The problem:
Word for word, set down every record that appears below.

Provided information:
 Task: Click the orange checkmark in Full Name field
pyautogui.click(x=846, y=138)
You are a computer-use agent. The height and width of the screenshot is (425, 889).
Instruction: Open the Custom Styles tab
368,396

Exercise result:
 Task: Click the orange checkmark in Full Name field
pyautogui.click(x=846, y=138)
You are a computer-use agent. The height and width of the screenshot is (425, 889).
Instruction: Open the Custom Styles tab
368,396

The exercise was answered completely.